Women business owners have thrived since the government began tracking business ownership in 1972. The growth and success of women-owned small businesses (WOSBs) has often relied on approaching and jumping into new markets where they often faced barriers. But, as successful business owners will tell you, you have to go where the business is.  

One such area is the federal procurement market, where opportunities now total more than $500 billion annually. As businesses look to increase revenue, selling goods and services to the federal government – the world’s largest consumer of goods and services – can be lucrative.

But historically, women business owners had only peripheral access to these opportunities, and even then, often only through subcontracting. In an attempt to change this, Congress established a government-wide goal of awarding 5% of federal contracts to WOSBs in 1994. They hoped this effort would galvanize agencies into working with women-owned companies. 

But that effort simmered and government contracting with women-owned businesses grew only marginally. For this reason, Congress established a program to help the contracting community and assist the women’s business community with finding opportunities. Unfortunately, it took more than a decade to implement the program. 

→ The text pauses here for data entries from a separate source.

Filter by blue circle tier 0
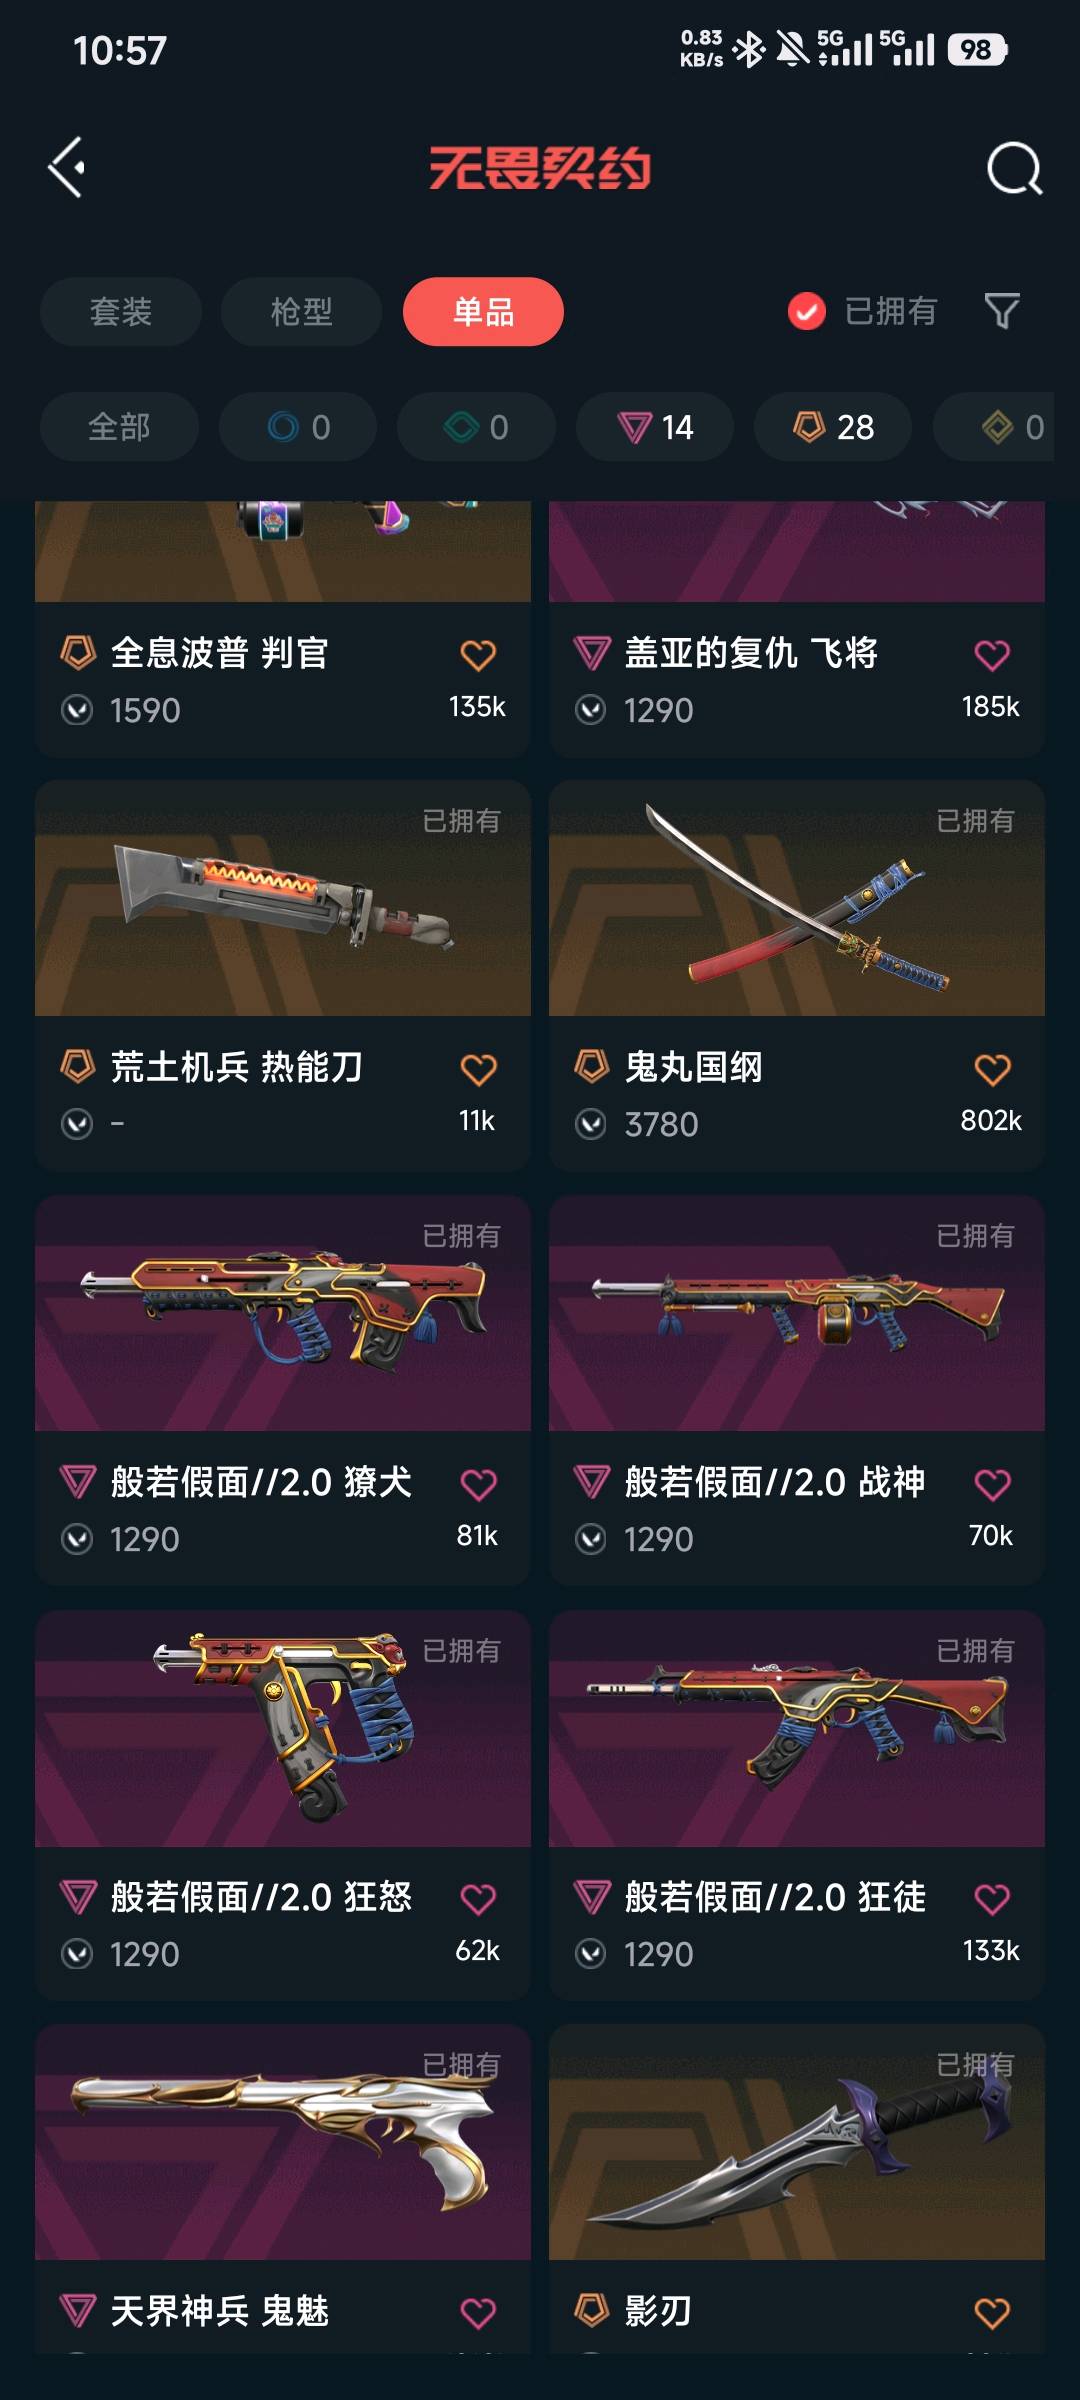 click(x=298, y=427)
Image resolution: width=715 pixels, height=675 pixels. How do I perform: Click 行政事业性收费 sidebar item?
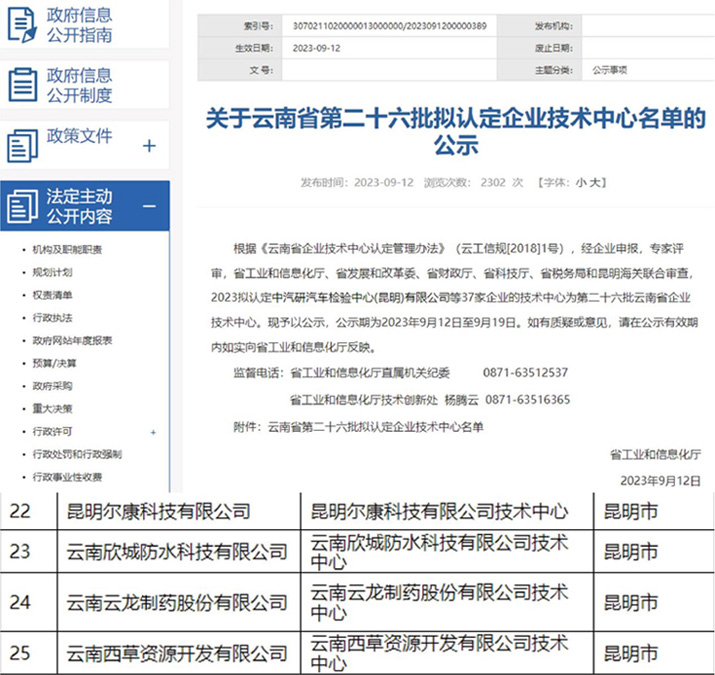pos(67,477)
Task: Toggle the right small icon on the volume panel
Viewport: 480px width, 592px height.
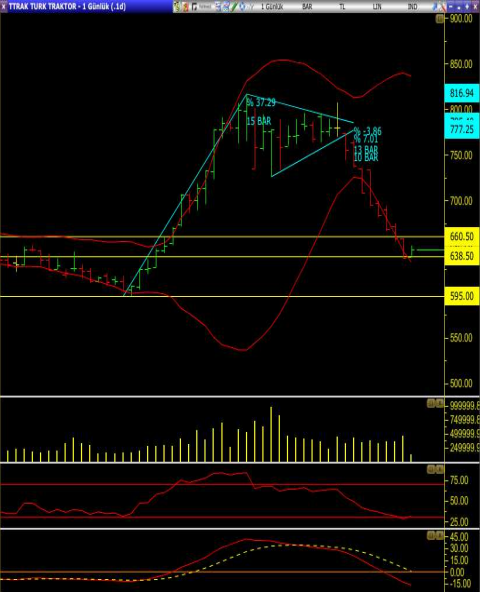Action: point(440,404)
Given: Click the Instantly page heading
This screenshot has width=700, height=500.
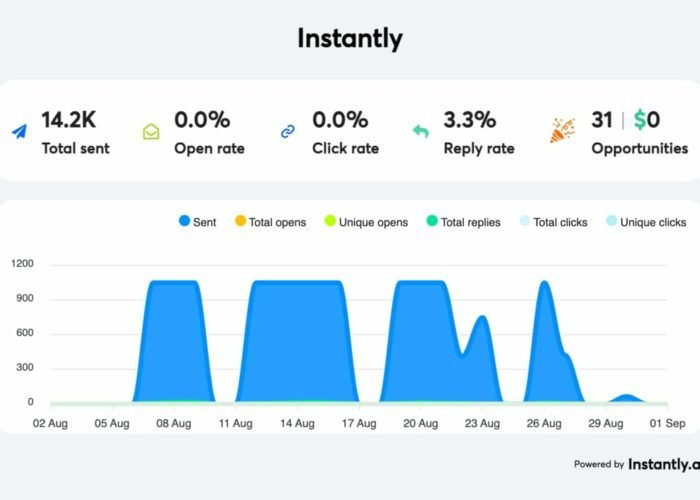Looking at the screenshot, I should tap(350, 39).
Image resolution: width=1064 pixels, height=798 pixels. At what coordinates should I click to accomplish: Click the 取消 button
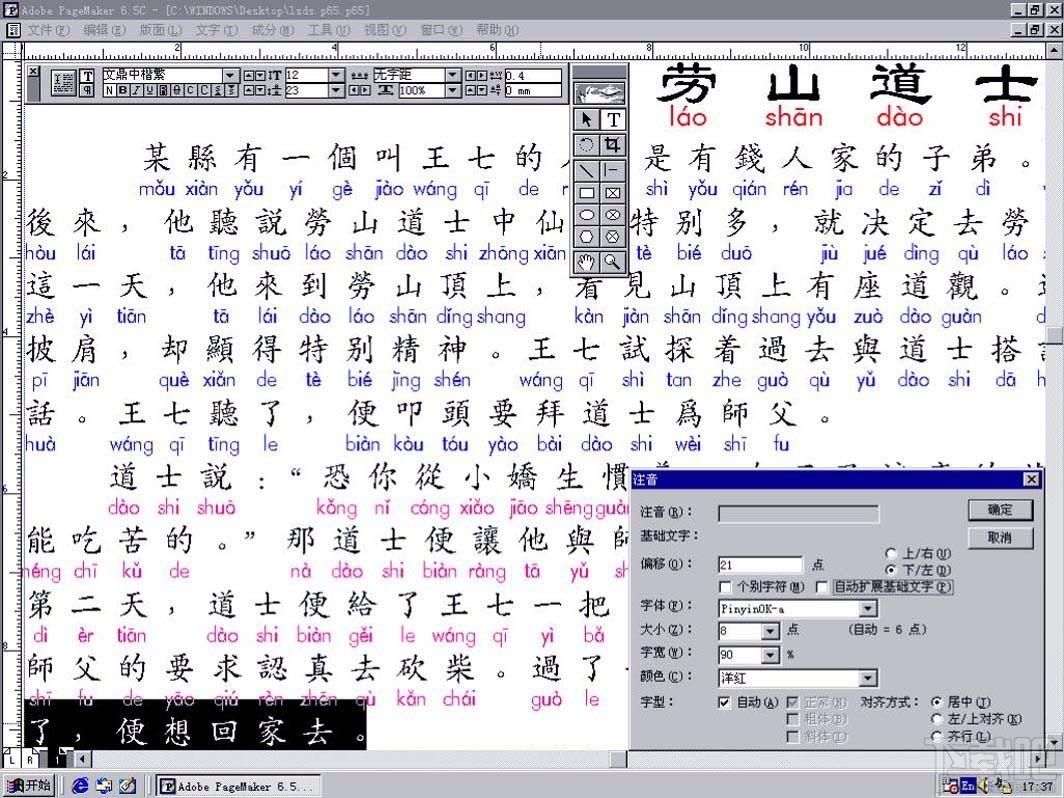(999, 538)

In 2011, 11 years after Congress acted, the Women-Owned Small Business Federal Contract Program (“WOSB Procurement Program”) was established to increase access to federal contracts by limiting competition to women-owned firms only. Yet the program came with significant restrictions—restrictions other small business contracting programs did not face. Most notably, awards through the program were capped at $4 million for goods and services contracts, and $6.5 million for manufacturing contracts—making the process of awarding contracts to women-owned business cumbersome  for contracting officers. 

Due to advocacy on behalf of women business owners and the support of two strong women in Congress, Senators Mary Landrieu (D-LA) and Olympia Snowe (R-ME), Congress passed legislation removing those arbitrary award caps in 2013. 

While that was an important step, the limitations did not end there. The program is not open to all categories of industries represented by women; about one-third are included in the WOSB program. This limitation is due to a study from 2007 that looked at under-representation of women-owned businesses in federal contracting by individual industries. 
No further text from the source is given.